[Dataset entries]

-- Opening Marker --

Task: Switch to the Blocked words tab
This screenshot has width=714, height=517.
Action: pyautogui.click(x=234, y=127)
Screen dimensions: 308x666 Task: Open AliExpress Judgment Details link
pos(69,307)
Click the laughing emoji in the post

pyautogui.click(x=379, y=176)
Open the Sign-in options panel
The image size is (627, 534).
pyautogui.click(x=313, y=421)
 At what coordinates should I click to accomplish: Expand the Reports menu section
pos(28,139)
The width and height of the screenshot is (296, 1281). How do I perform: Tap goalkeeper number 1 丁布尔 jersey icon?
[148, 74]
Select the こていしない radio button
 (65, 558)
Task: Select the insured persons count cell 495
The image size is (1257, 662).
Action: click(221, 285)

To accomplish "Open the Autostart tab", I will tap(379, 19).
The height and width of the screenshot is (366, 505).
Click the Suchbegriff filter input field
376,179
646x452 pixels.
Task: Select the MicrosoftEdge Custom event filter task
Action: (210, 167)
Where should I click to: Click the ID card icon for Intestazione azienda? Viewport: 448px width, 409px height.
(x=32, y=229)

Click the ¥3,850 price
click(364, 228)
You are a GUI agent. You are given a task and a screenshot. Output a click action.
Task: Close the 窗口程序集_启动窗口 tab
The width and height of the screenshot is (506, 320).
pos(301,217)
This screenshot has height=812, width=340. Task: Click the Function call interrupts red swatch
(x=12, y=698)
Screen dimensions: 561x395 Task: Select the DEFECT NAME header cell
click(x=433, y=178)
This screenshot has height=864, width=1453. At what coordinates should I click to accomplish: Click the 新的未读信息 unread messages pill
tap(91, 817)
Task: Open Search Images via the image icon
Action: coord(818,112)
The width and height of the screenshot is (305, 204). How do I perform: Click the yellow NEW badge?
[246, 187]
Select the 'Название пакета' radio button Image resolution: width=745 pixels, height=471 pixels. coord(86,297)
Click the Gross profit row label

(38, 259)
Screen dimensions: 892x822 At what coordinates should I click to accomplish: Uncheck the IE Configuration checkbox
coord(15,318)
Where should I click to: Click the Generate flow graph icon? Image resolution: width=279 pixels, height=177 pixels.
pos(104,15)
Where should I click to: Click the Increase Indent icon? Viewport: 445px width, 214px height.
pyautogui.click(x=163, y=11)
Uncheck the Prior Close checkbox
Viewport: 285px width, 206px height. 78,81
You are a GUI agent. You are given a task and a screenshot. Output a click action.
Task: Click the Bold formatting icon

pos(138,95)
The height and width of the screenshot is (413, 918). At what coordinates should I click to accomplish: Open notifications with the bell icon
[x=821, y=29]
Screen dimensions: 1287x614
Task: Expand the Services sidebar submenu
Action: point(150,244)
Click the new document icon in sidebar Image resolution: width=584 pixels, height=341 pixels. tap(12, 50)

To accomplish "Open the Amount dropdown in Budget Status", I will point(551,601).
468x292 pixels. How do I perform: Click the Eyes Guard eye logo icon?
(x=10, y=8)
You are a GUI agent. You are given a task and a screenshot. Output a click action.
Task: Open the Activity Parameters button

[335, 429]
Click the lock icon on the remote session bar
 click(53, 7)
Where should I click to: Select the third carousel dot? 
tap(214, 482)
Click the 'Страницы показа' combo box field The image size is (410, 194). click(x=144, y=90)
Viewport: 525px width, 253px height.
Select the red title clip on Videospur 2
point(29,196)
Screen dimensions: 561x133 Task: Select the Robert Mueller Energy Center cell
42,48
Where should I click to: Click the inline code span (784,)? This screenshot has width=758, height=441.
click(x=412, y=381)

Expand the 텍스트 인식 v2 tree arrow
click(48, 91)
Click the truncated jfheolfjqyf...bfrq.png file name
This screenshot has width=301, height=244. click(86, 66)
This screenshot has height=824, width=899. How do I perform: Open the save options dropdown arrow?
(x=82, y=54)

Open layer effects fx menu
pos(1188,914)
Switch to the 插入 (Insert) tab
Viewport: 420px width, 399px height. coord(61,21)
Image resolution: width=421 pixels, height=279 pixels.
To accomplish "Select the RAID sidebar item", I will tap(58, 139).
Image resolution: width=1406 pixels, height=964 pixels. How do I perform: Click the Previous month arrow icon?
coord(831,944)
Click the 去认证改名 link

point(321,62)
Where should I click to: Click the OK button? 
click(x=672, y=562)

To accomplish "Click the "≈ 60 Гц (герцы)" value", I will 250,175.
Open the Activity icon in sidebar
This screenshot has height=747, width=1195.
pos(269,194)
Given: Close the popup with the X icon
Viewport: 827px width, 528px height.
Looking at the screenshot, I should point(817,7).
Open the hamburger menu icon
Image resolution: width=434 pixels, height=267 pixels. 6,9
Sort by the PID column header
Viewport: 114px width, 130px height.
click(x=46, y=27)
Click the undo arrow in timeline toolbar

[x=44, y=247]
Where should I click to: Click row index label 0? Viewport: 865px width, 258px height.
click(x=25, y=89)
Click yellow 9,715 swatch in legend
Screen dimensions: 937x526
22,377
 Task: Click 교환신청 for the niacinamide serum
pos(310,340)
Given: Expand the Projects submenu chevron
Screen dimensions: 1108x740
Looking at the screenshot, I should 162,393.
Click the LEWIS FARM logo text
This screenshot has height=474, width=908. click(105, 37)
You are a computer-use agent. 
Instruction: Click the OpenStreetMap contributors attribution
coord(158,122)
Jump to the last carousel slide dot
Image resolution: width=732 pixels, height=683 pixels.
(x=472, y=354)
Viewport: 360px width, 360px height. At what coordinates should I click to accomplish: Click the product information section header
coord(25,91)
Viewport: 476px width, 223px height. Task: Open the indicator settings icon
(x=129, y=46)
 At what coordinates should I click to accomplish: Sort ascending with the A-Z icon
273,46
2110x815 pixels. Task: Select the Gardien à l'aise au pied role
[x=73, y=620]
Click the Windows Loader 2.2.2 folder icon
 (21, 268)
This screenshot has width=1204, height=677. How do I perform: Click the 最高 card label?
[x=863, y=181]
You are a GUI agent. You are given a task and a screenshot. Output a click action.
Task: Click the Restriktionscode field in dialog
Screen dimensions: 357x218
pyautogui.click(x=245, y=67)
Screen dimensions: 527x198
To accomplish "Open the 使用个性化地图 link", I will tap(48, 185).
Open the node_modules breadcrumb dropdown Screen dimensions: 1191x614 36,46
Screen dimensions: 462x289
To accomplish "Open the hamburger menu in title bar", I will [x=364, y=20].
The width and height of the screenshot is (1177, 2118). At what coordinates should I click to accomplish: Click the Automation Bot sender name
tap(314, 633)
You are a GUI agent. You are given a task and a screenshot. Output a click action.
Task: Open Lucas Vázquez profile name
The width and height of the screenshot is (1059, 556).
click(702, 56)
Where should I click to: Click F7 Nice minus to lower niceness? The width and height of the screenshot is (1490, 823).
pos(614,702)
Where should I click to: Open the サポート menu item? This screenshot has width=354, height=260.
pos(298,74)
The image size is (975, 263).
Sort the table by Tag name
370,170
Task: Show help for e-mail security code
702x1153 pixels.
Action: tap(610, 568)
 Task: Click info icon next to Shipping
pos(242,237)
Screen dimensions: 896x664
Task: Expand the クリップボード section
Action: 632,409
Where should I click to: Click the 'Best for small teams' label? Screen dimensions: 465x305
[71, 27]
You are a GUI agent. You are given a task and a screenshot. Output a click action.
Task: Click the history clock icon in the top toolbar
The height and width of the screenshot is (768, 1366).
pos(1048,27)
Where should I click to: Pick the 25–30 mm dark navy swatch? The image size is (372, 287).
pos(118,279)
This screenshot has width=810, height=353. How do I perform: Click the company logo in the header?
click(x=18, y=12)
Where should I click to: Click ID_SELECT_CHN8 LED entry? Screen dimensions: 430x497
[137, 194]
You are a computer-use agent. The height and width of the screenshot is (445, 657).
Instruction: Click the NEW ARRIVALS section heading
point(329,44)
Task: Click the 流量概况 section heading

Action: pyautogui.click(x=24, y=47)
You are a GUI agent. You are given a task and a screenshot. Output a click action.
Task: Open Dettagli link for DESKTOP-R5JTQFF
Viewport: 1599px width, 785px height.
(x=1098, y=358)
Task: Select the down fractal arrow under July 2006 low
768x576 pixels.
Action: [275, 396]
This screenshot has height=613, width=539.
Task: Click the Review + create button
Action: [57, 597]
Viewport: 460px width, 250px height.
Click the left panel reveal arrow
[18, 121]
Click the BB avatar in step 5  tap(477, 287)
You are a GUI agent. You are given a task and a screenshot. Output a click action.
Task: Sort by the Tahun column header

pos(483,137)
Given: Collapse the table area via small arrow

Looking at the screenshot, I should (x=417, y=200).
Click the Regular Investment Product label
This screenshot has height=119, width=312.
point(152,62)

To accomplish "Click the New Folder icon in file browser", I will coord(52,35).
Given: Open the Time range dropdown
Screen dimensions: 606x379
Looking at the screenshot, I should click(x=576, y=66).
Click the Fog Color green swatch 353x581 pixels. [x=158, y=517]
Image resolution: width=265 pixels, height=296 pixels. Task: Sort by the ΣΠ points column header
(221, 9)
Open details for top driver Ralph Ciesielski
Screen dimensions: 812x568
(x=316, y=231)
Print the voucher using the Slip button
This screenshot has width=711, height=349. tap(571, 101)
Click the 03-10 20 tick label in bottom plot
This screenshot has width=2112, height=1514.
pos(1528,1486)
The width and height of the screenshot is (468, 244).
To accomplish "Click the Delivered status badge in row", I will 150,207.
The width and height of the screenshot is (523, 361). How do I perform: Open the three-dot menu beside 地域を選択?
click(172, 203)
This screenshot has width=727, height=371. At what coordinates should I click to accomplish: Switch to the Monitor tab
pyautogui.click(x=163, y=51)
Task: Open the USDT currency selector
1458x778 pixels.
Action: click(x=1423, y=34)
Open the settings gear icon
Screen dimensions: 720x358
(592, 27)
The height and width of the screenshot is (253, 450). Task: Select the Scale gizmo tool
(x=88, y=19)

-- Closing Marker --

_WHAT IS BEING ASKED_
In the entries above, some lines may contain the string "computer"; report how many, without additional comment.

_RESPONSE AREA_
2